╭─ SOURCE TEXT

Playing a bit with `unittest`

Testing the GUI (+ integration with model)

Have a look to the tests/test_gui.py file and listen to the teacher explanation:

it contains a test suite for the CalculatorApp class

Notice that tests are based on custom _base class _(namely CalculatorGUITestCase), which adds
- custom action (e.g. press_button(button_name))
- custom assertions (e.g. assert_display(expected_text))
- custom setup and teardown activities (showing / closing the GUI)
In particular, have a look to the TestExpressions test case, and listen to the teacher explanation

⬇️

# this is a test case! (based upon the aforementioned base class)
class TestExpressions(CalculatorGUITestCase):

    # test procedure: inserting and evaluating a simple integer expression
    def test_integer_expression(self):
        # insert symbols "1", "+", "2"
        self.press_button("1")
        self.press_button("+")
        self.press_button("2")
        # check the display shows "1+2"
        self.assert_display("1+2")
        # press the "=" button
        self.press_button("=")
        # check the display shows "3"
        self.assert_display("3")

    # test procedure: inserting and evaluating a simple float expression
    def test_float_expression(self):
        self.press_button("1")
        self.press_button(".")
        self.press_button("2")
        self.press_button("+")
        self.press_button("2")
        self.assert_display("1.2+2")
        self.press_button("=")
        self.assert_display("3.2")

Interesting things to notice (pt. 1)

╰─

WHAT IS REQUIRED -> List every string that the code in the GUI testing text passes to assert_display.

╭─ PROVIDED RECORDS

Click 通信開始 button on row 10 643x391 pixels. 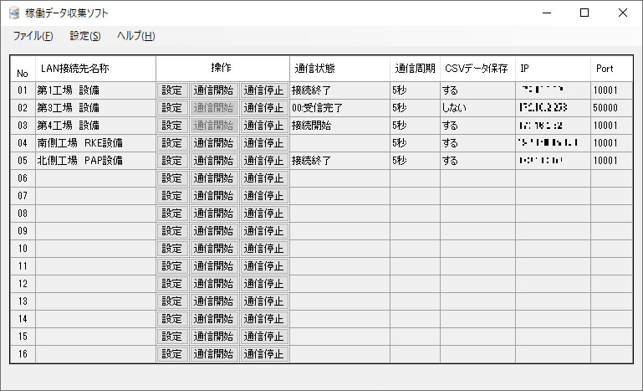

╰─
╭─ PROVIDED RECORDS

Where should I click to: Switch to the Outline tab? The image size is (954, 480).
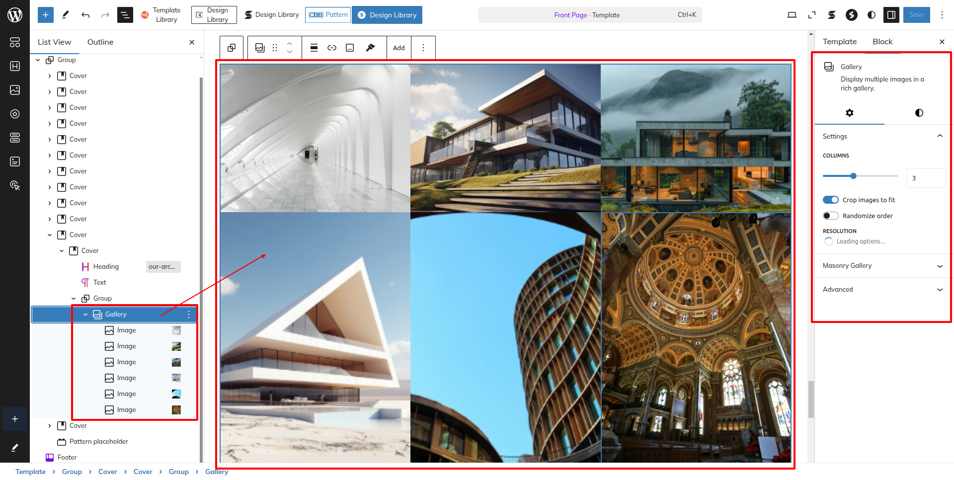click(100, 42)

╰─

REPLY -> "1+2", "3", "1.2+2", "3.2"